Es kann nicht zweifelhaft sein, daß die orthopädische Versorgung und die zur Ergänzung dienenden Ersatzleistungen, die in der DV zu § 11 Abs 3 und § 13 BVG eine Regelung erfahren haben, vor allem auch der Erleichterung der Schädigungsfolgen dienen. Jedoch kann daraus nicht die Folgerung abgeleitet werden, jeder Behinderte müsse Hilfsmittel oder Ersatzleistungen in einem solchen Ausmaß erhalten, daß er einem Nichtbehinderten gleichgestellt ist (Urteil des erkennenden Senats - 9 RV 656/66 - SozEntsch BSG IC/3 § 13 Nr 5). Im Gegenteil erscheint es, wie die Beigeladene mit Recht ausführt, angängig, gewisse schädigungsbedingte Benachteiligten der Eigenverantwortung des Beschädigten zu überlassen. Davon geht offenbar auch der Gesetzgeber aus. Denn er hat bisher in die Rechtsetzung des Verordnungsgebers nicht eingegriffen, was zu erwarten gewesen wäre, wenn er dies für angebracht gehalten hätte. An Anlässen zu solchen Eingriffen hätte es nicht gefehlt, so etwa, als er mit dem 3. NOG vom 18. Dezember 1966 (BGBl I 750) die in § 13 Abs 5 BVG idF vor dem 1. Januar 1967 enthaltene Ermächtigung in § 24a Buchst a) BVG einfügte und die Vorschrift über die sogenannten Ersatzleistungen der orthopädischen Versorgung aus § 13 Abs 1 BVG aF nahm und in § 11 Abs 3 BVG einbrachte. Indes ließ er die hier einschlägigen Bestimmungen der Ausführungsverordnung unangetastet (vgl Begründung zu § 34a BVG: BT-Drucks V/1012 S 25; BT-Drucks V/1216 S 4). Daraus läßt sich schließen, daß der Gesetzgeber seine Vorstellungen durch die Verordnung verwirklicht sah, zumindest, daß er die dort getroffene Regelung billigte und duldete (BSG SozR 3610 § 5 Nr 2).

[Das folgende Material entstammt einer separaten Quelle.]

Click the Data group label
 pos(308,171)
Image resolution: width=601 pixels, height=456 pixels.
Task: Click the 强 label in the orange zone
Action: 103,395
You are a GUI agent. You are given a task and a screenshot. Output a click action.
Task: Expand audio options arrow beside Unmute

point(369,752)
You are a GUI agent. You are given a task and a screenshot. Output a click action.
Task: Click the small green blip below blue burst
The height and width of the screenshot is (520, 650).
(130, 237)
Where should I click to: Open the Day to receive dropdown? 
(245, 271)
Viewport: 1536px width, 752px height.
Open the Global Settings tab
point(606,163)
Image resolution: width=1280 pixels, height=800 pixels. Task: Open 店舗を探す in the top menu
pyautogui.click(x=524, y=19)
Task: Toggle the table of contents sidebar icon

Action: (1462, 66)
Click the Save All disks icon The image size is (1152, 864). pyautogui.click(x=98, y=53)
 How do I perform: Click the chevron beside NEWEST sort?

Wenn die in § 2 Satz 1 Nr 4 DV behandelten sonstigen Änderungen nach § 5 Abs 4 Nr 1 DV außer bei der Beschränkung der Fahrerlaubnis auch entsprechend der Begutachtung des Facharztes der orthopädischen Versorgungsstelle oder eines technischen Sachverständigen gewährt werden können, so ist es mit dem Gleichheitsgrundsatz vereinbar, die Änderungen der Bedienungseinrichtung (§ 2 Satz 1 Nr 3 DV) allein von einer Auflage im Führerschein abhängig zu machen. Diese Unterscheidung ist sachgemäß. Es ist sachlich vertretbar, die Änderungen der Bedienungseinrichtung, über deren Anwendung die zuständige Straßenverkehrsbehörde entscheidet, allein nach verkehrstechnischen Maßstäben (§ 2 StVG, §§ 4 und 12 Abs 2 StVZO) aus der orthopädischen Versorgung anteilig zu finanzieren. Falls im Einzelfall die Entscheidung dieser Behörde die versorgungsrechtlichen Gesichtspunkte des § 10 Abs 1 BVG nicht genügend berücksichtigt und sich daraus andererseits verkehrstechnische Folgerungen ergeben, kann der Beschädigte - notfalls auf dem Rechtsweg - eine Korrektur der Fahrerlaubnis anstreben.
Die Kostenentscheidung beruht auf § 193 SGG.